◆ Rows from a data collection ◆
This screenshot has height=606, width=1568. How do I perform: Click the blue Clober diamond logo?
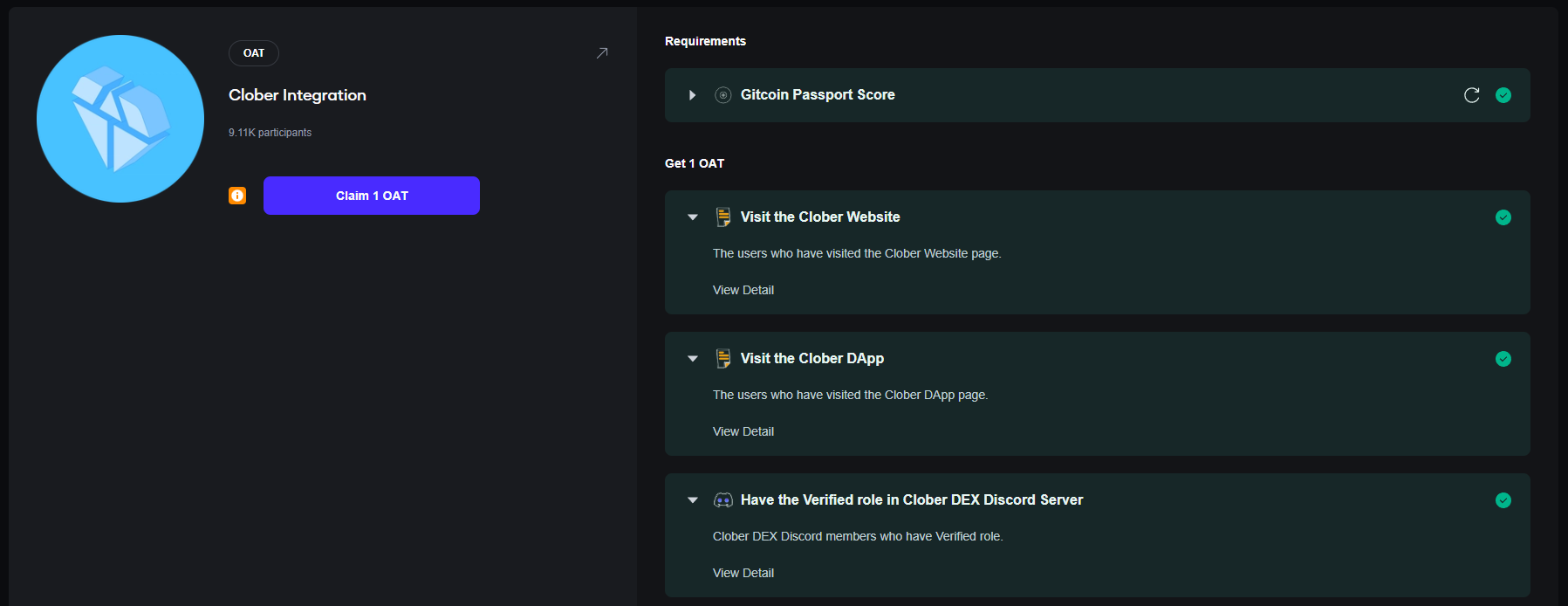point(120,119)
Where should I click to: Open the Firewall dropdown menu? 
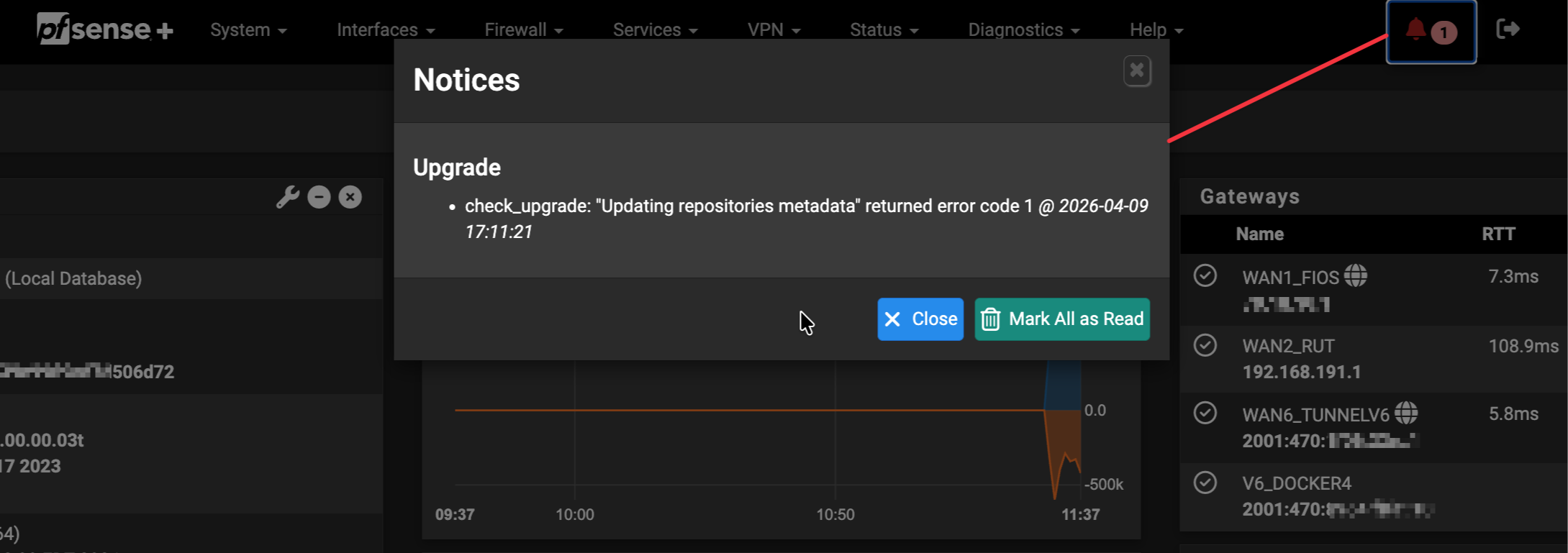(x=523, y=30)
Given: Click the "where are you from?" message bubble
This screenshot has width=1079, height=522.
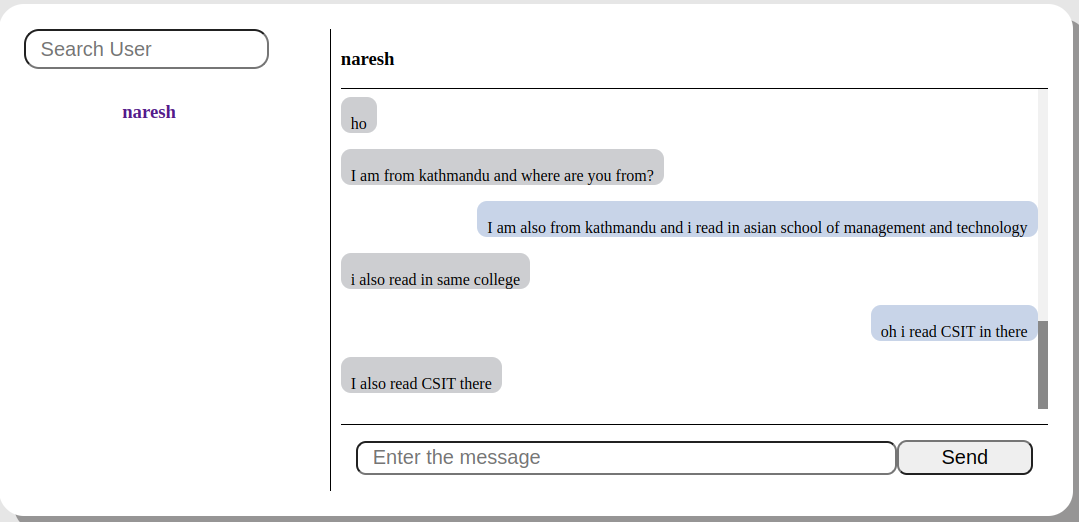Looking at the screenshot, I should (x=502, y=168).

◆ Goal ◆
Transcribe the text of every row above word for word, leaving out the pictures.

◆ Reply ◆
This screenshot has height=606, width=1568. How do I perform: Click the blue Clober diamond logo?
point(120,119)
Where should I click to: Open the Firewall dropdown menu? 
(x=523, y=30)
Given: Click the "where are you from?" message bubble
This screenshot has width=1079, height=522.
Looking at the screenshot, I should (x=502, y=168).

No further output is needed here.